Brorson's work and implications for Cpn protocol

Posted: Mon Nov 07, 2005 6:29 pm
by Jimk
Eric- Great to see you posting here, as well as at CPn Help. You have a lot of thoughtful and informed things to offer. Reading Brorson's study on Tinidazole and Borrelia makes it clear that the basic Cpn protocol, using either tini or flagyl, is a good protocol also for Lyme's. This may suggest that, if Lyme's is suspected as implicated or as coinfection with Cpn, working up to a continuous tini/flagyl dose rather than a pulse may be more in order ie a Stratton protocol vs a Wheldon protocol. Brorson is pretty clear that "When cysts were exposed to TZ, both the spirochetal structures and core structures inside the cysts dissolved, and the production of blebs was significantly reduced." That means the cysts are dead.

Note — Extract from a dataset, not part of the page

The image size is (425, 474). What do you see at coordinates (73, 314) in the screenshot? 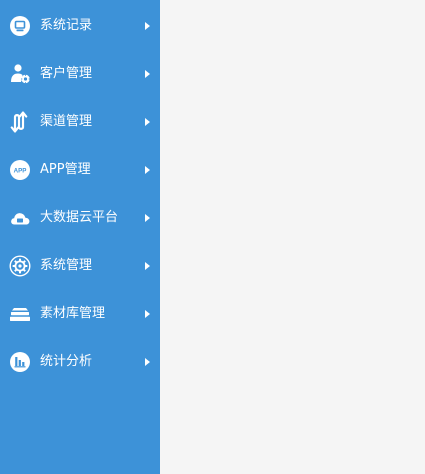
I see `sidebar-item-label: 素材库管理` at bounding box center [73, 314].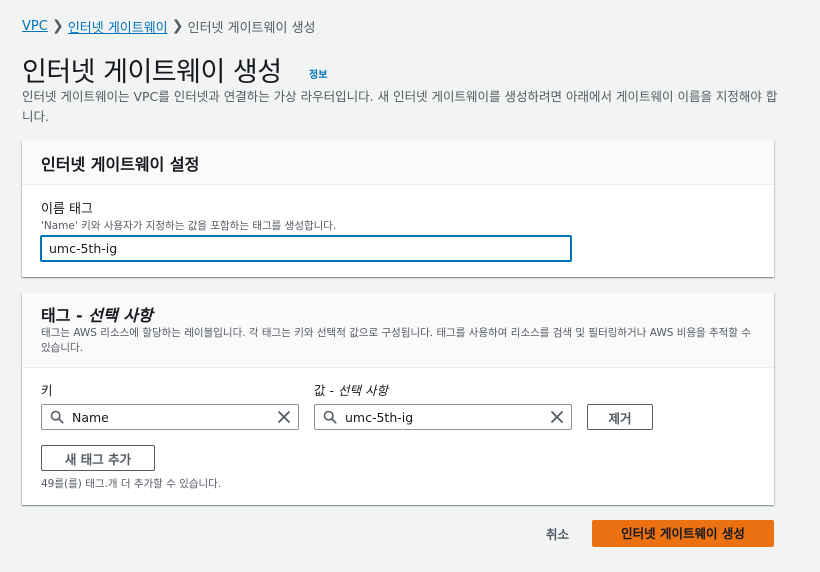  Describe the element at coordinates (558, 534) in the screenshot. I see `cancel-button: 취소` at that location.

I also feel much better on Tini: not just because I'm not so damn nauseated as I was on Flagyl, but on my 5th day of a pulse and feeling so much more energy and clearer headed that I may stay on it longer and see how I benefit from it. That's a first. Before I couldn't wait to get off the pulse! I have had no positive bands on Lyme's, but big load of Cpn.

Posted: Tue Nov 08, 2005 1:38 am
by CureOrBust
Anecdote wrote:And one more time.......sorry everyone!
Anecdote wrote:.....and again!
Anecdote wrote:And one more time.......sorry everyone!
Ha! :lol: your a little off topic, you should of done this under humor!

thanks for your comments

Posted: Tue Nov 08, 2005 10:34 am
by PattiD
Thanks for your thoughts and comments.

We are meeting with my husband's doc tomorrow. I hope my husband will remain on the Wheldon protocol, I am just not sure how long he can wait to take stronger abx. His lesions extend into his thoracic spine, and he rather feel poorly from abx than have the disease continue.

As a partner is extremely difficult to watch an athletic person have to wall-walk the hall to use the restroom. He is trying to be positive with hope, but he has been tortured by the medical profession in the past year-and its difficult for him to think something will actually help.

Thanks for listening to my concerns.